▸ **What you are asked to do**: Extract each line in the records below that contains the string "heading".

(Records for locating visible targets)
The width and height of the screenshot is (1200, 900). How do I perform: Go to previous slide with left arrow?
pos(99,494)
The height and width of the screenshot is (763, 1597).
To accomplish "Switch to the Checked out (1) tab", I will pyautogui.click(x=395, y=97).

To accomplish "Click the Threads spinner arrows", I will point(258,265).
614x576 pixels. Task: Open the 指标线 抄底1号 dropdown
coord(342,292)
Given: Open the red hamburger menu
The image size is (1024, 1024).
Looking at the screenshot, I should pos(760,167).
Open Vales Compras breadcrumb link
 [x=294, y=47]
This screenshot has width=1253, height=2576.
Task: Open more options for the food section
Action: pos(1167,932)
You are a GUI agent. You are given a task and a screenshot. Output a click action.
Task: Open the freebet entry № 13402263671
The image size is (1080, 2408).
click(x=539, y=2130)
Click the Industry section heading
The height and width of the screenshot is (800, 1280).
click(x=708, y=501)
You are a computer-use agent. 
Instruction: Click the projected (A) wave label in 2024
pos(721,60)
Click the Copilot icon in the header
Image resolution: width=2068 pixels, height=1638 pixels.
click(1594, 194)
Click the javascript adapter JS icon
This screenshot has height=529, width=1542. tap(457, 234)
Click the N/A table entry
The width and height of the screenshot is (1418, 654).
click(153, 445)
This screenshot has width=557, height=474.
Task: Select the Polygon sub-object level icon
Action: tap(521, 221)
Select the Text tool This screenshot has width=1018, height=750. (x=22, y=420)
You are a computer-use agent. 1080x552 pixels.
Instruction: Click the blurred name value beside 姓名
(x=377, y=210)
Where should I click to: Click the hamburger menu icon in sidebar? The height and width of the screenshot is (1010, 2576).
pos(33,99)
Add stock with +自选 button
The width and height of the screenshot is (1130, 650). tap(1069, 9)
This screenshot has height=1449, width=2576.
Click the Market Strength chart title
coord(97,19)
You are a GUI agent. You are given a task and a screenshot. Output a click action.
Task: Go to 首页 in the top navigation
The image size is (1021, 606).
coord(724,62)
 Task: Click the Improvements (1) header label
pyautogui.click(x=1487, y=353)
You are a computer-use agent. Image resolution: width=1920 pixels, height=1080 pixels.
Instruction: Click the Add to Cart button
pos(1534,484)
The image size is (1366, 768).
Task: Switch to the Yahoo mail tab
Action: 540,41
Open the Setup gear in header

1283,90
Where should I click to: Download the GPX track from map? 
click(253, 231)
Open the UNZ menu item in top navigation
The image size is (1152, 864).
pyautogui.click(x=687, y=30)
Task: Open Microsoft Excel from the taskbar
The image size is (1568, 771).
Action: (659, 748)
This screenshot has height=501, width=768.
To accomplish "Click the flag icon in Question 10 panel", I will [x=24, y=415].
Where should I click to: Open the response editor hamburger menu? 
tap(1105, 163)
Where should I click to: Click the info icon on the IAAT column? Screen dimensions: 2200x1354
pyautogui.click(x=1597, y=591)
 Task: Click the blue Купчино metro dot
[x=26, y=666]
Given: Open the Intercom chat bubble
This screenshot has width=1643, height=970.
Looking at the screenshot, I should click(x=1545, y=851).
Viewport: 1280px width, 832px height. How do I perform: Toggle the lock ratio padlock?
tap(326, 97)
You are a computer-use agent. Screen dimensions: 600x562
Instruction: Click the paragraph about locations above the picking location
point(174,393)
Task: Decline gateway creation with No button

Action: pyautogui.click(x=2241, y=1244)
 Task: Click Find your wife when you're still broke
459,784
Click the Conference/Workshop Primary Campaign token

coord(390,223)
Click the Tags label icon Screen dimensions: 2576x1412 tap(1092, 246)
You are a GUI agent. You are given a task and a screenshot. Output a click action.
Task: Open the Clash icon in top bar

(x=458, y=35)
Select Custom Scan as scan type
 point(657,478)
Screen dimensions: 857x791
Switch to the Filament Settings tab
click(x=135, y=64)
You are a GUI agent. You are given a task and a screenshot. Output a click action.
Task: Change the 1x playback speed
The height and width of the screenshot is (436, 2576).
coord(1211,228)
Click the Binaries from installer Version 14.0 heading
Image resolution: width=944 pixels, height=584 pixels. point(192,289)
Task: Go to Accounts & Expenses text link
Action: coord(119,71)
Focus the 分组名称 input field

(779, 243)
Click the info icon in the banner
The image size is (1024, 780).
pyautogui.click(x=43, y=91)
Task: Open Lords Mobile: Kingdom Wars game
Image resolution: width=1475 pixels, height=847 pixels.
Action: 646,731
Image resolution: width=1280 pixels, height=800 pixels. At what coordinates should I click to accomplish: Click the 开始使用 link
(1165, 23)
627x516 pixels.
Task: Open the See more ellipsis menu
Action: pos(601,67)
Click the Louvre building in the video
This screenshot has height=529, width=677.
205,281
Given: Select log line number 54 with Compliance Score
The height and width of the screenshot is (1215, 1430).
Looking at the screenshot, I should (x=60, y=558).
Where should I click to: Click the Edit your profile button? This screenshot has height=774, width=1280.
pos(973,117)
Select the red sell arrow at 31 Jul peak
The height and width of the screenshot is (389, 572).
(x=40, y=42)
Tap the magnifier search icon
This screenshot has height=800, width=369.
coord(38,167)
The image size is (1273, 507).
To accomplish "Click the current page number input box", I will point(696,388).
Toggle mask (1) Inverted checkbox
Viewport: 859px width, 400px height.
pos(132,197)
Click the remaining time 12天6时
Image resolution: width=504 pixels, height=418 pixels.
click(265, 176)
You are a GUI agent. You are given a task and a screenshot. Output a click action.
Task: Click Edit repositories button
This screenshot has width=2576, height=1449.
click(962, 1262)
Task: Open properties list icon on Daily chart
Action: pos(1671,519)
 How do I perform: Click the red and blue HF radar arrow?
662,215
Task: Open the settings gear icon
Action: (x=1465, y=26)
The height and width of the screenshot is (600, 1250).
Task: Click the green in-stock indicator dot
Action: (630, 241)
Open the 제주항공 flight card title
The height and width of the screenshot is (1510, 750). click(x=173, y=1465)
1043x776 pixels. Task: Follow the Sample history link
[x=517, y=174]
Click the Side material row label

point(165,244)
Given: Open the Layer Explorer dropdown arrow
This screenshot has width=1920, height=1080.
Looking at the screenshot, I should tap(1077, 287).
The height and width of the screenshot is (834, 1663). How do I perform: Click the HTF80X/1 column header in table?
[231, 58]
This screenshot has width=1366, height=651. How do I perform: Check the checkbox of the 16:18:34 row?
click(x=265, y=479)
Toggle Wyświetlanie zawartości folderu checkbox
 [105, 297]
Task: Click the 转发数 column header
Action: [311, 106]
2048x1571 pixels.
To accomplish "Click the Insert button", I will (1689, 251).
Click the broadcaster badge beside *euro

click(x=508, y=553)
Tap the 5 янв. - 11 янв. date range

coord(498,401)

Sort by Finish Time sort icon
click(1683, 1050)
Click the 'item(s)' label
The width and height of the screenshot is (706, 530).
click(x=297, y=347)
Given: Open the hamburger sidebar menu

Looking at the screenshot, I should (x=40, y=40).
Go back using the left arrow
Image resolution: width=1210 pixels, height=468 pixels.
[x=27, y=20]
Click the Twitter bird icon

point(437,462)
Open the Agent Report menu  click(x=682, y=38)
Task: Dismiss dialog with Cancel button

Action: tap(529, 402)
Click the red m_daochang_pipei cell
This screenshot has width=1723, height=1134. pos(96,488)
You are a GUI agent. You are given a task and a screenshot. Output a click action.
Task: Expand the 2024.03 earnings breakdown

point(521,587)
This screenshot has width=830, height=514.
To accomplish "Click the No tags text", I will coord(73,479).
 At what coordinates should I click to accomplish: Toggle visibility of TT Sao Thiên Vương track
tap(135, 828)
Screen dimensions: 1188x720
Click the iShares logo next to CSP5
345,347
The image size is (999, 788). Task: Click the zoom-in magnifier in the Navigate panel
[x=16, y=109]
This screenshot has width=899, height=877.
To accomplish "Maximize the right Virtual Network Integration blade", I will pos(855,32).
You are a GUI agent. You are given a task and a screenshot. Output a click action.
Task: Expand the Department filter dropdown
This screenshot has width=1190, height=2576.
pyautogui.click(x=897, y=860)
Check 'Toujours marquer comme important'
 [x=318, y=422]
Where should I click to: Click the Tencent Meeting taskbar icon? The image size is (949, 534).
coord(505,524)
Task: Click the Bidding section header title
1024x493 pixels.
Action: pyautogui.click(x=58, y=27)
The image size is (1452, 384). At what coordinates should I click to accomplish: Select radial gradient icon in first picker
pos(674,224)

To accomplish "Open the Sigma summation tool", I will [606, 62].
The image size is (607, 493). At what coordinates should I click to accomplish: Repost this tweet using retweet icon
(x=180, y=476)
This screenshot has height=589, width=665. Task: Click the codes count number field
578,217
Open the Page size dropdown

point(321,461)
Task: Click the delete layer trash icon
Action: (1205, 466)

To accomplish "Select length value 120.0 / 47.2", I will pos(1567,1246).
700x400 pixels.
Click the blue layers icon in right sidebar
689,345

▸ **Task output**:
Click the Industry section heading
Click the Binaries from installer Version 14.0 heading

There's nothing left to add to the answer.